- Exercise requirements -
Could you set down every entry exactly as it appears?

(Supplied entries)

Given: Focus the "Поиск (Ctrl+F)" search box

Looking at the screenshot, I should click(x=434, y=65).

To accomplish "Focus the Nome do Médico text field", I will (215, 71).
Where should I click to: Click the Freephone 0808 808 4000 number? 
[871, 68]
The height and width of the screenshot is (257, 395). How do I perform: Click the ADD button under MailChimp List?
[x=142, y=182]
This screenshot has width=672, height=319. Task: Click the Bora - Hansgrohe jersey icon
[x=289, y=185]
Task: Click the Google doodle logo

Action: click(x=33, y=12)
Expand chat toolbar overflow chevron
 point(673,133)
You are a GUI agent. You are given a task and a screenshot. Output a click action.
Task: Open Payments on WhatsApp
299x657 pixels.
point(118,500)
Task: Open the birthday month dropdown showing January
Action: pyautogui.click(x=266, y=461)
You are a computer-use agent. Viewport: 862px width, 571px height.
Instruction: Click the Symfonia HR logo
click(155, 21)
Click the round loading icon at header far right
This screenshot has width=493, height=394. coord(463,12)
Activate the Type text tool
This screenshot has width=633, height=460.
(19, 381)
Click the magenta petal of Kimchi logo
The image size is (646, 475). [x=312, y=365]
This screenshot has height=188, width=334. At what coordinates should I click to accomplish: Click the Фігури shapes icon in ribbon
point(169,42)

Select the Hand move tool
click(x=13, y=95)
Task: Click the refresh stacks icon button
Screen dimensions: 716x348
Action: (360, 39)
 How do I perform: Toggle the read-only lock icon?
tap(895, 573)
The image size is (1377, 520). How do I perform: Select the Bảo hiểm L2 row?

(End Supplied entries)

- Output for this exercise -
Given: Focus the "Поиск (Ctrl+F)" search box

Looking at the screenshot, I should click(x=434, y=65).

To accomplish "Focus the Nome do Médico text field", I will (215, 71).
Where should I click to: Click the Freephone 0808 808 4000 number? 
[871, 68]
The height and width of the screenshot is (257, 395). How do I perform: Click the ADD button under MailChimp List?
[x=142, y=182]
This screenshot has width=672, height=319. Task: Click the Bora - Hansgrohe jersey icon
[x=289, y=185]
Task: Click the Google doodle logo

Action: click(x=33, y=12)
Expand chat toolbar overflow chevron
 point(673,133)
You are a GUI agent. You are given a task and a screenshot. Output a click action.
Task: Open Payments on WhatsApp
299x657 pixels.
point(118,500)
Task: Open the birthday month dropdown showing January
Action: pyautogui.click(x=266, y=461)
You are a computer-use agent. Viewport: 862px width, 571px height.
Instruction: Click the Symfonia HR logo
click(155, 21)
Click the round loading icon at header far right
This screenshot has width=493, height=394. coord(463,12)
Activate the Type text tool
This screenshot has width=633, height=460.
(19, 381)
Click the magenta petal of Kimchi logo
The image size is (646, 475). [x=312, y=365]
This screenshot has height=188, width=334. At what coordinates should I click to accomplish: Click the Фігури shapes icon in ribbon
point(169,42)

Select the Hand move tool
click(x=13, y=95)
Task: Click the refresh stacks icon button
Screen dimensions: 716x348
Action: (360, 39)
 How do I perform: Toggle the read-only lock icon?
tap(895, 573)
The image size is (1377, 520). How do I perform: Select the Bảo hiểm L2 row?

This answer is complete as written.